Data extracts START

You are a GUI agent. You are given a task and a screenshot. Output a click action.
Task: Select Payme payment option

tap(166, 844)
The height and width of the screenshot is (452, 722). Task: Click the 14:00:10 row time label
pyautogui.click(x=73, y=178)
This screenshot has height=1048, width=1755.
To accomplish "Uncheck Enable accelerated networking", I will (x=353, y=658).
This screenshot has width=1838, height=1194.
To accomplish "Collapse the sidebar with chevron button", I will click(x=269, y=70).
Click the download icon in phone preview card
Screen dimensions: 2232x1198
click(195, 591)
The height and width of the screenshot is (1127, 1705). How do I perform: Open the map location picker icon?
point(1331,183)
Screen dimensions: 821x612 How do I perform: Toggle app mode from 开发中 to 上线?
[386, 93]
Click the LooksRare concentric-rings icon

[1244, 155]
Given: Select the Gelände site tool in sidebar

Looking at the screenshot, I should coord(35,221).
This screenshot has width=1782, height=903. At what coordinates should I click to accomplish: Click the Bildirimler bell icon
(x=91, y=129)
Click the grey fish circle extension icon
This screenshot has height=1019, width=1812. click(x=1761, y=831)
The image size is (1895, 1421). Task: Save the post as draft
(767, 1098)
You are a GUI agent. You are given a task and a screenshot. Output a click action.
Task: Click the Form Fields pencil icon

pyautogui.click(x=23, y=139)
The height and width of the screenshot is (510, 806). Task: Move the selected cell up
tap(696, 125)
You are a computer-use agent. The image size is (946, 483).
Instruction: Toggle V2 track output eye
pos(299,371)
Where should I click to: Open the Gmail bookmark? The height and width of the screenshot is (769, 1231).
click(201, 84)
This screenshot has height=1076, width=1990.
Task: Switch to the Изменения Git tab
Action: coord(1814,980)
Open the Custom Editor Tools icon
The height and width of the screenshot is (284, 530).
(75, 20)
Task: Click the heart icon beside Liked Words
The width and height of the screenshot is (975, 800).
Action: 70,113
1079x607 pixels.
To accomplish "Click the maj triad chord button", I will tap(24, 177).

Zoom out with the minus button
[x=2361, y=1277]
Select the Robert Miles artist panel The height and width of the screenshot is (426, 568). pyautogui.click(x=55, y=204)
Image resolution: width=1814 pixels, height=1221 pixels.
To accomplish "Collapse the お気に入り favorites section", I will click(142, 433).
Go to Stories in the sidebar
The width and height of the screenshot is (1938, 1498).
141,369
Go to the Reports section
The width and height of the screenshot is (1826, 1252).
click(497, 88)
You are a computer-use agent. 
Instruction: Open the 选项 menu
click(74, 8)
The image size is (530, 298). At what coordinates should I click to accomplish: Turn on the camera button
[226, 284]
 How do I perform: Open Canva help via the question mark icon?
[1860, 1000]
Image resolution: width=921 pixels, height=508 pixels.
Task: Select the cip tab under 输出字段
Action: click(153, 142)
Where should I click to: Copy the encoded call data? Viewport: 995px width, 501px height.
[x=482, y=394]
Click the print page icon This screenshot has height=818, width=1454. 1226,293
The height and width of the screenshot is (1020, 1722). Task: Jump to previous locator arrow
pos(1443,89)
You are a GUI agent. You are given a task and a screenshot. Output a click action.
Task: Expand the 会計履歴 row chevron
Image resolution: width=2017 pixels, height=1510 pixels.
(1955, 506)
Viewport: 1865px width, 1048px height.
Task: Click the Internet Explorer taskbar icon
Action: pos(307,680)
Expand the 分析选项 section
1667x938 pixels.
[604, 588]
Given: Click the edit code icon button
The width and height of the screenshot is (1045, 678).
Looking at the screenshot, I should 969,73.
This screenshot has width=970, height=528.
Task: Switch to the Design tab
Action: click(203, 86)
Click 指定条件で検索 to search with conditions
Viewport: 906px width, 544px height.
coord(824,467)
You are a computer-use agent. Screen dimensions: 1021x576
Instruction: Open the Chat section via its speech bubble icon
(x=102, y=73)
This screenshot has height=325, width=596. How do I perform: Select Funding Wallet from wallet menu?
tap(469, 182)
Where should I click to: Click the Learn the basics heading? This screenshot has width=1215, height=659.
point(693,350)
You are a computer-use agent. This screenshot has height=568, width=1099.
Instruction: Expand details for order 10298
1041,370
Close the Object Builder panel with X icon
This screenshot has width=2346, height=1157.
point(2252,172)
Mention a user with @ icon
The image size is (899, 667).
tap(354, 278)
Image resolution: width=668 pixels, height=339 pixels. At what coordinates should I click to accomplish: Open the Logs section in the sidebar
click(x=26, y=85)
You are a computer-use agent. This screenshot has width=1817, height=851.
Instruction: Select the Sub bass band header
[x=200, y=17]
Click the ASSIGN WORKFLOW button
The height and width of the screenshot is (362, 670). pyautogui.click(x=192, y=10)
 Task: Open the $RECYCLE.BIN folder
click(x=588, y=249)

Data extracts END

Return all the lines shown above, word for word.

## Solution to the exercise
You are a GUI agent. You are given a task and a screenshot. Output a click action.
Task: Select Payme payment option

tap(166, 844)
The height and width of the screenshot is (452, 722). Task: Click the 14:00:10 row time label
pyautogui.click(x=73, y=178)
This screenshot has height=1048, width=1755.
To accomplish "Uncheck Enable accelerated networking", I will (x=353, y=658).
This screenshot has width=1838, height=1194.
To accomplish "Collapse the sidebar with chevron button", I will click(x=269, y=70).
Click the download icon in phone preview card
Screen dimensions: 2232x1198
click(195, 591)
The height and width of the screenshot is (1127, 1705). How do I perform: Open the map location picker icon?
point(1331,183)
Screen dimensions: 821x612 How do I perform: Toggle app mode from 开发中 to 上线?
[386, 93]
Click the LooksRare concentric-rings icon

[1244, 155]
Given: Select the Gelände site tool in sidebar

Looking at the screenshot, I should coord(35,221).
This screenshot has width=1782, height=903. At what coordinates should I click to accomplish: Click the Bildirimler bell icon
(x=91, y=129)
Click the grey fish circle extension icon
This screenshot has height=1019, width=1812. click(x=1761, y=831)
The image size is (1895, 1421). Task: Save the post as draft
(767, 1098)
You are a GUI agent. You are given a task and a screenshot. Output a click action.
Task: Click the Form Fields pencil icon

pyautogui.click(x=23, y=139)
The height and width of the screenshot is (510, 806). Task: Move the selected cell up
tap(696, 125)
You are a computer-use agent. The image size is (946, 483).
Instruction: Toggle V2 track output eye
pos(299,371)
Where should I click to: Open the Gmail bookmark? The height and width of the screenshot is (769, 1231).
click(201, 84)
This screenshot has height=1076, width=1990.
Task: Switch to the Изменения Git tab
Action: coord(1814,980)
Open the Custom Editor Tools icon
The height and width of the screenshot is (284, 530).
(75, 20)
Task: Click the heart icon beside Liked Words
The width and height of the screenshot is (975, 800).
Action: 70,113
1079x607 pixels.
To accomplish "Click the maj triad chord button", I will tap(24, 177).

Zoom out with the minus button
[x=2361, y=1277]
Select the Robert Miles artist panel The height and width of the screenshot is (426, 568). pyautogui.click(x=55, y=204)
Image resolution: width=1814 pixels, height=1221 pixels.
To accomplish "Collapse the お気に入り favorites section", I will click(142, 433).
Go to Stories in the sidebar
The width and height of the screenshot is (1938, 1498).
141,369
Go to the Reports section
The width and height of the screenshot is (1826, 1252).
click(497, 88)
You are a computer-use agent. 
Instruction: Open the 选项 menu
click(74, 8)
The image size is (530, 298). At what coordinates should I click to accomplish: Turn on the camera button
[226, 284]
 How do I perform: Open Canva help via the question mark icon?
[1860, 1000]
Image resolution: width=921 pixels, height=508 pixels.
Task: Select the cip tab under 输出字段
Action: click(153, 142)
Where should I click to: Copy the encoded call data? Viewport: 995px width, 501px height.
[x=482, y=394]
Click the print page icon This screenshot has height=818, width=1454. 1226,293
The height and width of the screenshot is (1020, 1722). Task: Jump to previous locator arrow
pos(1443,89)
You are a GUI agent. You are given a task and a screenshot. Output a click action.
Task: Expand the 会計履歴 row chevron
Image resolution: width=2017 pixels, height=1510 pixels.
(1955, 506)
Viewport: 1865px width, 1048px height.
Task: Click the Internet Explorer taskbar icon
Action: pos(307,680)
Expand the 分析选项 section
1667x938 pixels.
[604, 588]
Given: Click the edit code icon button
The width and height of the screenshot is (1045, 678).
Looking at the screenshot, I should 969,73.
This screenshot has width=970, height=528.
Task: Switch to the Design tab
Action: click(203, 86)
Click 指定条件で検索 to search with conditions
Viewport: 906px width, 544px height.
coord(824,467)
You are a computer-use agent. Screen dimensions: 1021x576
Instruction: Open the Chat section via its speech bubble icon
(x=102, y=73)
This screenshot has height=325, width=596. How do I perform: Select Funding Wallet from wallet menu?
tap(469, 182)
Where should I click to: Click the Learn the basics heading? This screenshot has width=1215, height=659.
point(693,350)
You are a computer-use agent. This screenshot has height=568, width=1099.
Instruction: Expand details for order 10298
1041,370
Close the Object Builder panel with X icon
This screenshot has width=2346, height=1157.
point(2252,172)
Mention a user with @ icon
The image size is (899, 667).
tap(354, 278)
Image resolution: width=668 pixels, height=339 pixels. At what coordinates should I click to accomplish: Open the Logs section in the sidebar
click(x=26, y=85)
You are a computer-use agent. This screenshot has width=1817, height=851.
Instruction: Select the Sub bass band header
[x=200, y=17]
Click the ASSIGN WORKFLOW button
The height and width of the screenshot is (362, 670). pyautogui.click(x=192, y=10)
 Task: Open the $RECYCLE.BIN folder
click(x=588, y=249)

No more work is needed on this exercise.